Maman me montrait une partie de la couverture où était dessiné des flocons de neige d'une pure blancheur. Elle m'invita à caresser ce morceau. Elle me conta ma naissance, un soir enneigé et toute émue elle insista sur le bonheur immense de m'avoir inventé tel que je suis. Elle me montra des traces représentant des pas  sur la neige et me dit que c'était mes empreintes, mon identité, mon inscription. Je ne comprenais pas tout mais  d'entendre la douceur de ses paroles m'apaisait et suffisait à me remplir de joie.
-Ici c'est le soleil, repéra Maman, et quand il se couche, et que l'obscurité s'installe, tes yeux se poseront sur ce soleil et tu verras apparaitre  et se dessiner nos merveilleux moments de bonheurs. Tu t'endormiras sagement, sereinement. Et sache que lorsque le soleil s'en ira, tes rêves prendront le relais et à ton réveil, la clarté apparaitra.
Elle parlait et Je la retrouvais, belle, comme avant. Les traces sombres sur son visage avait disparues. Le soleil  de la couverture se reflétait sur sa peau.
Elle poursuivit la description de son ouvrage. Elle s'arrêta sur un dessin  représentant un livre ouvert à moitié remplit d'écriture. Elle m'expliqua  que c'était le chemin à parcourir .Qu'il fallait que j'aille au bout de mes questionnements et que jamais je ne devais renoncer à mes rêves.
Je me plongeais dans les détails de cette magnifique couverture. Mon corps s'y  abandonna. Elle m'enveloppa. Je sentis le parfum de maman et des 'images  foisonnèrent. Les yeux clos je voyageais parmi toutes ses couleurs. Je posai une oreille sur la couverture, des  chants et des berceuses caressèrent mon oreille.  J'apercevais Maman. Maman qui me berçait et me câlinait.
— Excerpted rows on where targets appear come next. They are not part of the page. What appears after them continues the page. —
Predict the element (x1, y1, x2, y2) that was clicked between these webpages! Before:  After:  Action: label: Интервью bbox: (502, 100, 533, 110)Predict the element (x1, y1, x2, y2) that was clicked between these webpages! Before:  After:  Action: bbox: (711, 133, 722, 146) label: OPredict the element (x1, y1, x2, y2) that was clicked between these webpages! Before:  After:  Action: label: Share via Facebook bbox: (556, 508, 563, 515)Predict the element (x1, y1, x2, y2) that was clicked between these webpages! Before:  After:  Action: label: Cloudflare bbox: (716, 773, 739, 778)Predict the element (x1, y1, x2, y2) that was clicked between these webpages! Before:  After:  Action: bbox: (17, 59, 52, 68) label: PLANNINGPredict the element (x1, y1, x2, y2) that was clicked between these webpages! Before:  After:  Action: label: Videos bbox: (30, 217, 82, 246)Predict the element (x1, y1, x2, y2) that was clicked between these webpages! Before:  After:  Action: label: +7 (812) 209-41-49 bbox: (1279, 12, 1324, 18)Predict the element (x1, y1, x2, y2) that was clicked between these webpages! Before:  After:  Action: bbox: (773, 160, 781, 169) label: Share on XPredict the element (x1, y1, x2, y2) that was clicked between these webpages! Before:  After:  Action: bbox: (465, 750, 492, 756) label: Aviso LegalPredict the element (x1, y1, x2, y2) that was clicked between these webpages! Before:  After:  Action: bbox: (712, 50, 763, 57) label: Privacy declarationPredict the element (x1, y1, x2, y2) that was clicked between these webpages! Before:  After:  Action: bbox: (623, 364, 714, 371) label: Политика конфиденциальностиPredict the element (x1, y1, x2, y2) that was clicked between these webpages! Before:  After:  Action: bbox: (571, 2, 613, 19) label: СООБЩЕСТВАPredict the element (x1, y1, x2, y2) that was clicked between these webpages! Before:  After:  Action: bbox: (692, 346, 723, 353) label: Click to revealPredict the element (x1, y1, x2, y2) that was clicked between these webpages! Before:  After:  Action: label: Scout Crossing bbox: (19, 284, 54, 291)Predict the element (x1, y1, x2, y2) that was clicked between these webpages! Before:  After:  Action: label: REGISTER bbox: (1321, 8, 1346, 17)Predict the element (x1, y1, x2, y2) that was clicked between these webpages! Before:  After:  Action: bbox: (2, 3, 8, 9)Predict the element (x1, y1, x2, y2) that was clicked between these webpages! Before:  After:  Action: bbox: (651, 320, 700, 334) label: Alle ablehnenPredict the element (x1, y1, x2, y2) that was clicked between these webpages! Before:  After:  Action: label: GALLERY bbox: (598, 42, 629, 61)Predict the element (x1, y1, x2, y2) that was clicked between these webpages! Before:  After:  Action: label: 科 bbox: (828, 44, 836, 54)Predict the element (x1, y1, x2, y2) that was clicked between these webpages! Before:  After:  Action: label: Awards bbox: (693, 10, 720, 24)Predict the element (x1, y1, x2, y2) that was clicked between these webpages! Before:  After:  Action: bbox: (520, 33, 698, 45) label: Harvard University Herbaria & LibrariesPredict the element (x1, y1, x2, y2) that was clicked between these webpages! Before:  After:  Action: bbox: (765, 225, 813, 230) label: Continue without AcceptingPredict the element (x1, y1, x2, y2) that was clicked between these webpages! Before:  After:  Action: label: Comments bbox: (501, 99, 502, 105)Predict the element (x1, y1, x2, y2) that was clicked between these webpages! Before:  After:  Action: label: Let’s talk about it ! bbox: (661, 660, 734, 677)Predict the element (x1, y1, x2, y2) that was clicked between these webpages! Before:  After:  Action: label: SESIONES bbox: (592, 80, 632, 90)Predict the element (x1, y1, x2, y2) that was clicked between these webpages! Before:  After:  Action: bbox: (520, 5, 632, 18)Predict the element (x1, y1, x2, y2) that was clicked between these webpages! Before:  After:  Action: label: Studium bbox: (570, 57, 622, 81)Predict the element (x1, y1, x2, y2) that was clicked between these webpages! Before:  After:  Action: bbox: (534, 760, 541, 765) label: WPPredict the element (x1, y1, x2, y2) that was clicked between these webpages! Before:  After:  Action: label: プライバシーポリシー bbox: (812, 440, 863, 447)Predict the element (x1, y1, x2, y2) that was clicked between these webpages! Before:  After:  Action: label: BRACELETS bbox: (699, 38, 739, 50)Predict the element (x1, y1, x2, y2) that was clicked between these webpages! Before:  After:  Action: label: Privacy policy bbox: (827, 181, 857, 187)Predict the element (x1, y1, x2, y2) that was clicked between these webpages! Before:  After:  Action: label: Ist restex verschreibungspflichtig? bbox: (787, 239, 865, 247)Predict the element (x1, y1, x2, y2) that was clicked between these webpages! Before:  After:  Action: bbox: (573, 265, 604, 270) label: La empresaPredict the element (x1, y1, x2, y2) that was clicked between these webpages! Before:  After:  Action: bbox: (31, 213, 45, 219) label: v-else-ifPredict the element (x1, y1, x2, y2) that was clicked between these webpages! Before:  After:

Je finis par m'endormir paisible.

Je me réveillai en fin  d'après midi, Papa coupait du bois non loin de là. Maman était assise prés de lui. Ils se parlaient. Je trainai mes pieds en me dirigeant vers mes parents. A mon arrivée, j'eus un accueil merveilleux. Papa arrêta son travail et prit ma main et celle de Maman. Nos pas résonnaient dans la plénitude du soir. Nous arrivâmes au bord du lac .Tout était calme. Maman déplia ma couverture. Nous nous assîmes dessus. Le soleil n'allait pas tarder à se coucher. Le crépuscule nous offrit une lumière exceptionnelle.